§ DOCUMENT SEGMENT
::::
In addition to modeling salaries using age, the thought of allowing KMeans to cluster players based on their salaries also interests me.

#import Kmeans
from sklearn.cluster import KMeans

#instantiate and fit
kmeans = KMeans(n_clusters = 5)
kmeans.fit(df[["Salary"]])
df["cluster"] = kmeans.predict(df[["Salary"]])

#Values pred2 represent the predicted values of the second degree polynomial while values Pred3
#represent the third degree polynomial
c1= alt.Chart(df).mark_circle().encode(x="Minutes Played",y="Salary",
color = alt.Color('cluster:N',scale=alt.Scale(scheme="category10")), 
tooltip = ["Player"])
c2 = alt.Chart(df).mark_line(color="red").encode(x="Minutes Played",y="Pred2")
c3 = alt.Chart(df).mark_line(color="purple").encode(x="Minutes Played",y="Pred3")
c1+c2+c3

The red line represents the second degree polynomial and the purple line represents the third degree polynomial. Given that both lines essentially overlap each other, I believe that this data is best represented by a second degree polynomial with minutes played being the explanatory variable.

As an NBA fan, looking at the KMeans clustering of salary is very intruiging. Players of cluster 4, are all NBA superstars while players in cluster 2 and 0 are more inexperienced rookie players. Although there are no clear defintions of superstar and rookie players, I believe that Kmeans clustering has done a very good job of classifying players.

print(f"The mean squared error on the test set is {mse_test_dict[2]} for our first model and {mse_test_dict[3]} for our second model.")

The mean squared error on the test set is 31783168855090.08 for our first model and 31493181673353.64 for our second model.
::::
§ EXERCISE DETAILS
Retype the passage on clustering NBA player salaries from "As an NBA fan, looking" to "of classifying players.". Work only from the passage on clustering NBA player salaries.

§ Dataset rows
::::
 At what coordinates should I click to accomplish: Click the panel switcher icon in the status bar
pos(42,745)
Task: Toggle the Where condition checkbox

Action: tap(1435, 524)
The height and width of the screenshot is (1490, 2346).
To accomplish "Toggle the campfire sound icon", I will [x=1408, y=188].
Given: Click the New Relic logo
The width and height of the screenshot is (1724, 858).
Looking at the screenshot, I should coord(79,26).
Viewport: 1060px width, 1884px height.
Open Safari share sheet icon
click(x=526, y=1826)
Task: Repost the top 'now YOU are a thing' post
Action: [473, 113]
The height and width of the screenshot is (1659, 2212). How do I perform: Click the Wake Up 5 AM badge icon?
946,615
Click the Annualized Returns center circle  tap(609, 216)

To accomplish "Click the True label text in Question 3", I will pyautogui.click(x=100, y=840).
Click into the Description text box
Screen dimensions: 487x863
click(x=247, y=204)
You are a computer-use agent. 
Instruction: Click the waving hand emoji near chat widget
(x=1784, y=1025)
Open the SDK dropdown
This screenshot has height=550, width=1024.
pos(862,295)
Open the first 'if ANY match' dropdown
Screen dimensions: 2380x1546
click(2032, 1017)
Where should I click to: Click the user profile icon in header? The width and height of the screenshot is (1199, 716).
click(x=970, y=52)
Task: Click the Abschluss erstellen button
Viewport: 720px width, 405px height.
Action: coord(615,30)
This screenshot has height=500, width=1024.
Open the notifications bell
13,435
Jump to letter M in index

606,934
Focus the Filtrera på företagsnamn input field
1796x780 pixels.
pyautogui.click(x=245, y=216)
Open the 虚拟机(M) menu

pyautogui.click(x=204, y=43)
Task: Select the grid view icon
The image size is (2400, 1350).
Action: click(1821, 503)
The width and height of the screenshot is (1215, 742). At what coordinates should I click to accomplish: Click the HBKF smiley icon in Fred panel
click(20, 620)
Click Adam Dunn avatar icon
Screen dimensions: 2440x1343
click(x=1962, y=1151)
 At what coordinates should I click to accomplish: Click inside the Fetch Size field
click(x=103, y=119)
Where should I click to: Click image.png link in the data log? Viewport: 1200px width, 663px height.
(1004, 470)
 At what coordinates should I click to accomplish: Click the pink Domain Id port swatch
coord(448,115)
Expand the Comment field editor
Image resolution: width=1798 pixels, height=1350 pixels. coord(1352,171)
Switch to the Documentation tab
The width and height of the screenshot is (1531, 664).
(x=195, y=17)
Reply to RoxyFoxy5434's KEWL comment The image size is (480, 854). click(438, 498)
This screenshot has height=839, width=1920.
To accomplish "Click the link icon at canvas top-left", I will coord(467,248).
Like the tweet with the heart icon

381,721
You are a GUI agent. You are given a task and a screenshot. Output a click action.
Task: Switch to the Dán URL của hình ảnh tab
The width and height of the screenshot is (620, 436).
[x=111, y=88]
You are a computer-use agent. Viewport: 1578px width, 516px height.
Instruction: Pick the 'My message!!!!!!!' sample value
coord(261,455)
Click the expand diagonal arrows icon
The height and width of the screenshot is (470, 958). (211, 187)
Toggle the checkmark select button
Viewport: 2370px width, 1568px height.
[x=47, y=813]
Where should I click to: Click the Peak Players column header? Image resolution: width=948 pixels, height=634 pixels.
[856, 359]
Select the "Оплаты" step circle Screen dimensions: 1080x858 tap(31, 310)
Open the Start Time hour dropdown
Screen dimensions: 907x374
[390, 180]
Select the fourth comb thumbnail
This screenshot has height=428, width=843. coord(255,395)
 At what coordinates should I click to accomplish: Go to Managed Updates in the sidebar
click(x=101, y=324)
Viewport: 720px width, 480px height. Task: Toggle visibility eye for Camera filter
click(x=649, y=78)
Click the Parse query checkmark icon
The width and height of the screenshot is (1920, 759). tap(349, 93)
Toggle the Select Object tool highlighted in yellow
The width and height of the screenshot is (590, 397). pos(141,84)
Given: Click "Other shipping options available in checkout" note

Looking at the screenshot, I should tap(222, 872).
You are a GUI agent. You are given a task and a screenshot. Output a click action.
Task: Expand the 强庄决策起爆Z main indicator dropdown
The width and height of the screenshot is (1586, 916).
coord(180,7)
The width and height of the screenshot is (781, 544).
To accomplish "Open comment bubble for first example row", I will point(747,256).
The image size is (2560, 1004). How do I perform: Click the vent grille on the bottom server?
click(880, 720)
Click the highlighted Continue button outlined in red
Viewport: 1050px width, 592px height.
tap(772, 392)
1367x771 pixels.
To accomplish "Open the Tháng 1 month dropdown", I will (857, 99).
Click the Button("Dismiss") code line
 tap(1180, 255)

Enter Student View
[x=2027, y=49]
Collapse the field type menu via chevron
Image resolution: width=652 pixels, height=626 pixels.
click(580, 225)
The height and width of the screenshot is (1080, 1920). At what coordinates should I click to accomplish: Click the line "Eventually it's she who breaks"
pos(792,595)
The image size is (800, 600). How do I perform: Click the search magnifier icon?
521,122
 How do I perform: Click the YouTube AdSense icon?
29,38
::::
§ PROBLEM SOLUTION
As an NBA fan, looking at the KMeans clustering of salary is very intruiging. Players of cluster 4, are all NBA superstars while players in cluster 2 and 0 are more inexperienced rookie players. Although there are no clear defintions of superstar and rookie players, I believe that Kmeans clustering has done a very good job of classifying players.